Second, I noted a few weeks ago that Spinoza's Political Treatise has a clear plan of federation, in which sovereign states contract joint treaties of peace and so escape the mutual state of war (3.15-16,) Undoubtedly Spinoza is influenced by the political experiences of the then United Provinces, his admiration for the constitution of the Kingdom of Aragon (Political Treatise, 7.30), and his interpretation of the Hebrew State described in the Hebrew Bible. By 1677 this idea was not wholly novel, and there would have been multiple sources that could have inspired it.+
But, even so, (recall) at the start of the Political Treatise, Spinoza makes a point of alerting the reader that More's Utopia is in his sight in the very first paragraph. The allusion is not naturally taken as a compliment: "Whence it has come to pass that, instead of ethics, [philosophers have generally written satire, and that they have never conceived a theory of politics, which could be turned to use, but such as might be taken for a chimera, or might have been formed in Utopia, or in that golden age of the poets when, to be sure, there was least need of it." And as I have noted, Spinoza seems to create (or, perhaps, echo) a trope in which Utopia is ridiculed as useless at the start of an ambitious purportedly more realist reform tract.

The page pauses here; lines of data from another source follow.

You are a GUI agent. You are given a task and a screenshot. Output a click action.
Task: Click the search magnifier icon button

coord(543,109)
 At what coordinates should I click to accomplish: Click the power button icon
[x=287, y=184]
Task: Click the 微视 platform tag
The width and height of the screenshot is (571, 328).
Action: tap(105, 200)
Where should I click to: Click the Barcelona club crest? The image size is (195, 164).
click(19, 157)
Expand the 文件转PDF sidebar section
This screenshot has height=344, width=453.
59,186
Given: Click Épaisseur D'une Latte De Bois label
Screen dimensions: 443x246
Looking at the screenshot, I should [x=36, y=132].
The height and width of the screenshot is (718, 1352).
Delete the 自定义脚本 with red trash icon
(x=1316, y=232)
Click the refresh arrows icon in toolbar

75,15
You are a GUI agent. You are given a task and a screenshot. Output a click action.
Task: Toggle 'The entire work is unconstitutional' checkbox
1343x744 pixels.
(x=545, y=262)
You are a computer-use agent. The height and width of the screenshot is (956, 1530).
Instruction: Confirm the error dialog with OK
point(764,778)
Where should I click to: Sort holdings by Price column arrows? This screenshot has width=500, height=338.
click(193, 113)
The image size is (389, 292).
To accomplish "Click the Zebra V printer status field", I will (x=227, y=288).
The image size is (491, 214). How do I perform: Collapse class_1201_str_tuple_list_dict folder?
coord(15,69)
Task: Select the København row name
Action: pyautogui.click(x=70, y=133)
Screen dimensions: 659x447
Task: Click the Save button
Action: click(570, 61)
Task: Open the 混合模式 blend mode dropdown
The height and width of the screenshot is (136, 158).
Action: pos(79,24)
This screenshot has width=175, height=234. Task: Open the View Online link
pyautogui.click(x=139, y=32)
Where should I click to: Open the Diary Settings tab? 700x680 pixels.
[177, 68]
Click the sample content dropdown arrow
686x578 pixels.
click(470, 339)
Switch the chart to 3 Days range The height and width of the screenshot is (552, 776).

But it doesn't follow from this that the mechanisms described in Utopia or the philosophy behind Utopia is rejected entirely. I have already noted that More anticipates Spinoza's (recall) stadial analysis of Mozes' legislation; Utopia anticipates Spinoza's approach to freedom of religion and civic religion; and in other respects here and, also, here]. Without denying the non-trivial differences, the both promote a work ethic in which the corrosive effects of inequality and luxury are held at bay through the use of cleverly designed mechanisms that use incentives to foreseeable ends. All I am suggesting here, echoing Skinner, is that there is a pre-history to thinking about federates states at a large scale in which More and Spinoza figure.+
*I am skipping over lots of complications because some of the provinces were technically part of Holy Roman empire, others the French king thought part of France, etc. The next such meeting was in Ghent 1477, where nation-forming was blocked and the supremacy of local jurisdiction established, but where a shared court and economic unity were promoted. One really fascinating feature of the 1477 event is that it recognized a multiplicity of official languages. The underlying position is federation in which the ruler has contractual relations with the independent entities.
+In the future, I return to explore some of the details of their federal structures more carefully.